Credit: S.Bradbrook/NPG

Respiratory infection with influenza virus is often associated with gastroenteritis-like symptoms such as vomiting and diarrhoea. This study provides a mechanism for such symptoms by showing that CD4+ T cells from the respiratory mucosa are recruited to the intestinal mucosa during influenza virus infection, where they induce dysbiosis that stimulates T helper 17 (TH17) cell-mediated intestinal injury.

In mice infected intranasally with the A/Puerto Rico/8/34 (PR8) influenza virus strain, both the lung and small intestine, but not nonmucosal liver and kidney tissue, showed signs of severe injury. Influenza virus could not be detected in the small intestine of intranasally infected mice, and mice infected intragastrically with PR8 did not have injury to the small intestine; therefore, influenza virus does not directly cause injury to the intestinal mucosa.

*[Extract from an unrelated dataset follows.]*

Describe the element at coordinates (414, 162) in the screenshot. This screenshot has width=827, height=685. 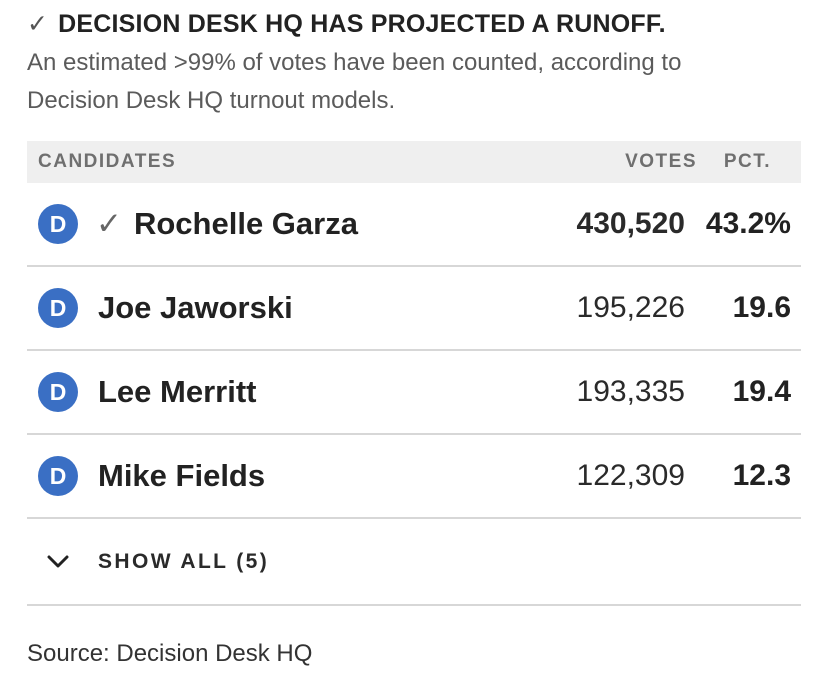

influenza virus infection mediates intestinal injury by altering the composition of the intestinal microbiota

In support of an indirect effect of influenza virus on the intestines, Wang et al. showed that there was a decrease in the numbers of segmented filamentous bacteria, Lactobacilli and Lactococci, and an increase in the number of Enterobacteriaceae (including Escherichia coli), after intranasal PR8 infection. In mice treated with streptomycin (an antibiotic to which E. coli is sensitive), the intestines were protected from PR8-associated intestinal injury. Also, transferring the intestinal microbiota from PR8-infected mice to non-infected mice caused intestinal injury in the absence of influenza virus infection. Hence, respiratory influenza virus infection mediates intestinal injury by altering the composition of the intestinal microbiota, particularly the levels of E. coli.

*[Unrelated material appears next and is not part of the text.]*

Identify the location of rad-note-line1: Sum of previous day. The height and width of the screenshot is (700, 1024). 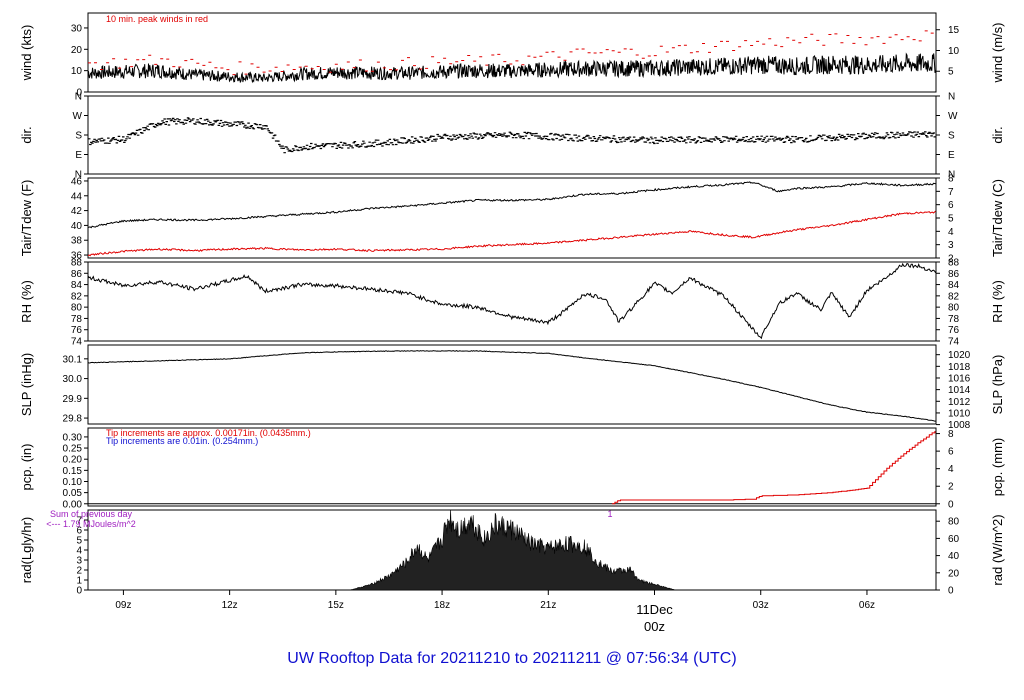
(92, 514).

So what causes intestinal dysbiosis in response to respiratory influenza virus infection? The authors showed that treating PR8-infected mice with a neutralizing antibody specific for CC-chemokine ligand 25 (CCL25), which is expressed by intestinal epithelial cells (IECs), prevented intestinal dysbiosis and reduced intestinal injury. Also, the number of CD4+ T cells expressing the CCL25 receptor CCR9 was increased in the lamina propria of PR8-infected mice. These CCR9+ cells were shown to be induced in the lungs in response to PR8-mediated expression of the enzyme ALDH1A2 (which regulates production of the CCR9-inducing factor retinoic acid) and they were then recruited to the intestines. The lung-derived CD4+CCR9+ effector T cells secrete interferon-γ in the intestines, which disrupts homeostasis of the microbiota.

As no intestinal injury was observed in PR8-infected mice deficient for interleukin-17A (IL-17A), the authors propose that TH17 cells might be involved in the injurious effect of intestinal dysbiosis. Indeed, the number of TH17 cells, as well as the expression of IL-17A and of the TH17 cell-specific transcription factor RORγt, increased in the small intestine after intranasal PR8 infection. Treatment with streptomycin or an IL-17A-specific neutralizing antibody reduced IL-17A expression and intestinal injury, respectively, which shows that IL-17A production occurs downstream of intestinal dysbiosis. The final missing link between PR8-induced intestinal dysbiosis and TH17 cell-mediated intestinal injury came from the demonstration that the altered intestinal microbiota of PR8-infected mice induced IL-15 expression by IECs, which in turn promoted TH17 cell polarization in the small intestine.

These findings show that cross-talk between the respiratory and intestinal mucosae can occur through the specific recruitment of CD4+ T cells. This interplay of immune cells between different mucosal sites lends support to the concept of a 'common mucosal immune system'.